- _Information provided_:
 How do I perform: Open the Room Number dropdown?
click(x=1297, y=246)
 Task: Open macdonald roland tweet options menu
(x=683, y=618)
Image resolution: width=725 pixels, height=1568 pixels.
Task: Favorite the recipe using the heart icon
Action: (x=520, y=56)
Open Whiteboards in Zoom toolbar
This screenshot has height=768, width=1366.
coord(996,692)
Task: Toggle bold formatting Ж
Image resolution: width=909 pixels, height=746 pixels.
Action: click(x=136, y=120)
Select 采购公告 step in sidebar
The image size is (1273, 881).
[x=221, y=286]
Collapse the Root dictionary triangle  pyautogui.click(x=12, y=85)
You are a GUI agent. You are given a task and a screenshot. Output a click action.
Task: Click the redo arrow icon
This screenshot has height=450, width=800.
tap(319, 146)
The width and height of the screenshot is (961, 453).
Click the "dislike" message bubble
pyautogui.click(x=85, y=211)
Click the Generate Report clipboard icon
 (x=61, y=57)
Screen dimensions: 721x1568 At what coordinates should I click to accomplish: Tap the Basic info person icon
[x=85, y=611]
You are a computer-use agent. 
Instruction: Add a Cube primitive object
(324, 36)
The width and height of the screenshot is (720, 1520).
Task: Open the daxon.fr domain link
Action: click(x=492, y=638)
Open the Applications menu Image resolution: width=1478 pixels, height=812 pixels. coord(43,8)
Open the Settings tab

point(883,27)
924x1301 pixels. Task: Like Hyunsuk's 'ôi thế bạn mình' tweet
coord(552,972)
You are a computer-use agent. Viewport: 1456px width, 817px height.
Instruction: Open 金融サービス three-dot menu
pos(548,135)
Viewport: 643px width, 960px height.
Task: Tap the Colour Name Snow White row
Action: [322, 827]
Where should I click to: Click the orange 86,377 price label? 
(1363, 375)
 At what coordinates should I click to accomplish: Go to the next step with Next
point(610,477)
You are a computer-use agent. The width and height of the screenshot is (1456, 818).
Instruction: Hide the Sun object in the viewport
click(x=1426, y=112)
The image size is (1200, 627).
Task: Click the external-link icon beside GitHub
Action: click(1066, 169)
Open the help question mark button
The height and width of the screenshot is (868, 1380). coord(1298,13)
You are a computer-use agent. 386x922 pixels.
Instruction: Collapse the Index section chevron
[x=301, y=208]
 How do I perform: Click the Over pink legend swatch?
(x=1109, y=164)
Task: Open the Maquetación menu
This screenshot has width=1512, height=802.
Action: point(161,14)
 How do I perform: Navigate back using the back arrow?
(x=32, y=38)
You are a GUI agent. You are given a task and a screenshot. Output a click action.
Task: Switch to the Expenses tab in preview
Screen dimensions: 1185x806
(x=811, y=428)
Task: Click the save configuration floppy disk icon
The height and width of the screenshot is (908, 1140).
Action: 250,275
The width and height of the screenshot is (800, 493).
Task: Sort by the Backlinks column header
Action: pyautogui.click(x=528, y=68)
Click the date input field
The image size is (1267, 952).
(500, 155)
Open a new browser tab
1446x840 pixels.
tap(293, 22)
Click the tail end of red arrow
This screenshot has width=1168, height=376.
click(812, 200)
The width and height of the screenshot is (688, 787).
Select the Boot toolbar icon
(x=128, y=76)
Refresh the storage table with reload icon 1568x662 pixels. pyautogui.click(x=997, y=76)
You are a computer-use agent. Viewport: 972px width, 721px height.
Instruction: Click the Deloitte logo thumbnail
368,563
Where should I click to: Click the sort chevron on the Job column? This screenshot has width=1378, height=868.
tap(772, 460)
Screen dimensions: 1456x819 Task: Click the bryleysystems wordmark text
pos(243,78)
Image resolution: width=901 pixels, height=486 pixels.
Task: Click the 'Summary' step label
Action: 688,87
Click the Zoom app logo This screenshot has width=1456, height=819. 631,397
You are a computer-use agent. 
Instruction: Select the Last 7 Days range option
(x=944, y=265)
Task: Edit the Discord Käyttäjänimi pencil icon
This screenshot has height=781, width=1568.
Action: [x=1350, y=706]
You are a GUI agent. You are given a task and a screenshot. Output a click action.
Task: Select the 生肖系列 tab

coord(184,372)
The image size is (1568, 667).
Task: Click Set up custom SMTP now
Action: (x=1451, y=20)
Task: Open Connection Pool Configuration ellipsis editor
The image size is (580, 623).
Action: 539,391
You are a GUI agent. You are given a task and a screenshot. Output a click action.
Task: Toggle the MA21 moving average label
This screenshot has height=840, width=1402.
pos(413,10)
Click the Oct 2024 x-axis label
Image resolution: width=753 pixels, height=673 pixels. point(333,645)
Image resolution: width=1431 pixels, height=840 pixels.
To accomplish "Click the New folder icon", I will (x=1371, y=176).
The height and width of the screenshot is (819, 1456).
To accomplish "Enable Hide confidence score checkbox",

- _Exercise details_: Put every line of the listing above into a numbered list, leaving out the blank lines.

- _Response to the task_:
1.  How do I perform: Open the Room Number dropdown?
2. click(x=1297, y=246)
3.  Task: Open macdonald roland tweet options menu
4. (x=683, y=618)
5. Image resolution: width=725 pixels, height=1568 pixels.
6. Task: Favorite the recipe using the heart icon
7. Action: (x=520, y=56)
8. Open Whiteboards in Zoom toolbar
9. This screenshot has height=768, width=1366.
10. coord(996,692)
11. Task: Toggle bold formatting Ж
12. Image resolution: width=909 pixels, height=746 pixels.
13. Action: click(x=136, y=120)
14. Select 采购公告 step in sidebar
15. The image size is (1273, 881).
16. [x=221, y=286]
17. Collapse the Root dictionary triangle  pyautogui.click(x=12, y=85)
18. You are a GUI agent. You are given a task and a screenshot. Output a click action.
19. Task: Click the redo arrow icon
20. This screenshot has height=450, width=800.
21. tap(319, 146)
22. The width and height of the screenshot is (961, 453).
23. Click the "dislike" message bubble
24. pyautogui.click(x=85, y=211)
25. Click the Generate Report clipboard icon
26.  (x=61, y=57)
27. Screen dimensions: 721x1568 At what coordinates should I click to accomplish: Tap the Basic info person icon
28. [x=85, y=611]
29. You are a computer-use agent. 
30. Instruction: Add a Cube primitive object
31. (324, 36)
32. The width and height of the screenshot is (720, 1520).
33. Task: Open the daxon.fr domain link
34. Action: click(x=492, y=638)
35. Open the Applications menu Image resolution: width=1478 pixels, height=812 pixels. coord(43,8)
36. Open the Settings tab
37. point(883,27)
38. 924x1301 pixels. Task: Like Hyunsuk's 'ôi thế bạn mình' tweet
39. coord(552,972)
40. You are a computer-use agent. Viewport: 1456px width, 817px height.
41. Instruction: Open 金融サービス three-dot menu
42. pos(548,135)
43. Viewport: 643px width, 960px height.
44. Task: Tap the Colour Name Snow White row
45. Action: [322, 827]
46. Where should I click to: Click the orange 86,377 price label? 
47. (1363, 375)
48.  At what coordinates should I click to accomplish: Go to the next step with Next
49. point(610,477)
50. You are a computer-use agent. The width and height of the screenshot is (1456, 818).
51. Instruction: Hide the Sun object in the viewport
52. click(x=1426, y=112)
53. The image size is (1200, 627).
54. Task: Click the external-link icon beside GitHub
55. Action: click(1066, 169)
56. Open the help question mark button
57. The height and width of the screenshot is (868, 1380). coord(1298,13)
58. You are a computer-use agent. 386x922 pixels.
59. Instruction: Collapse the Index section chevron
60. [x=301, y=208]
61.  How do I perform: Click the Over pink legend swatch?
62. (x=1109, y=164)
63. Task: Open the Maquetación menu
64. This screenshot has width=1512, height=802.
65. Action: point(161,14)
66.  How do I perform: Navigate back using the back arrow?
67. (x=32, y=38)
68. You are a GUI agent. You are given a task and a screenshot. Output a click action.
69. Task: Switch to the Expenses tab in preview
70. Screen dimensions: 1185x806
71. (x=811, y=428)
72. Task: Click the save configuration floppy disk icon
73. The height and width of the screenshot is (908, 1140).
74. Action: 250,275
75. The width and height of the screenshot is (800, 493).
76. Task: Sort by the Backlinks column header
77. Action: pyautogui.click(x=528, y=68)
78. Click the date input field
79. The image size is (1267, 952).
80. (500, 155)
81. Open a new browser tab
82. 1446x840 pixels.
83. tap(293, 22)
84. Click the tail end of red arrow
85. This screenshot has width=1168, height=376.
86. click(812, 200)
87. The width and height of the screenshot is (688, 787).
88. Select the Boot toolbar icon
89. (x=128, y=76)
90. Refresh the storage table with reload icon 1568x662 pixels. pyautogui.click(x=997, y=76)
91. You are a computer-use agent. Viewport: 972px width, 721px height.
92. Instruction: Click the Deloitte logo thumbnail
93. 368,563
94. Where should I click to: Click the sort chevron on the Job column? This screenshot has width=1378, height=868.
95. tap(772, 460)
96. Screen dimensions: 1456x819 Task: Click the bryleysystems wordmark text
97. pos(243,78)
98. Image resolution: width=901 pixels, height=486 pixels.
99. Task: Click the 'Summary' step label
100. Action: 688,87
101. Click the Zoom app logo This screenshot has width=1456, height=819. 631,397
102. You are a computer-use agent. 
103. Instruction: Select the Last 7 Days range option
104. (x=944, y=265)
105. Task: Edit the Discord Käyttäjänimi pencil icon
106. This screenshot has height=781, width=1568.
107. Action: [x=1350, y=706]
108. You are a GUI agent. You are given a task and a screenshot. Output a click action.
109. Task: Select the 生肖系列 tab
110. coord(184,372)
111. The image size is (1568, 667).
112. Task: Click Set up custom SMTP now
113. Action: (x=1451, y=20)
114. Task: Open Connection Pool Configuration ellipsis editor
115. The image size is (580, 623).
116. Action: 539,391
117. You are a GUI agent. You are given a task and a screenshot. Output a click action.
118. Task: Toggle the MA21 moving average label
119. This screenshot has height=840, width=1402.
120. pos(413,10)
121. Click the Oct 2024 x-axis label
122. Image resolution: width=753 pixels, height=673 pixels. point(333,645)
123. Image resolution: width=1431 pixels, height=840 pixels.
124. To accomplish "Click the New folder icon", I will (x=1371, y=176).
125. The height and width of the screenshot is (819, 1456).
126. To accomplish "Enable Hide confidence score checkbox",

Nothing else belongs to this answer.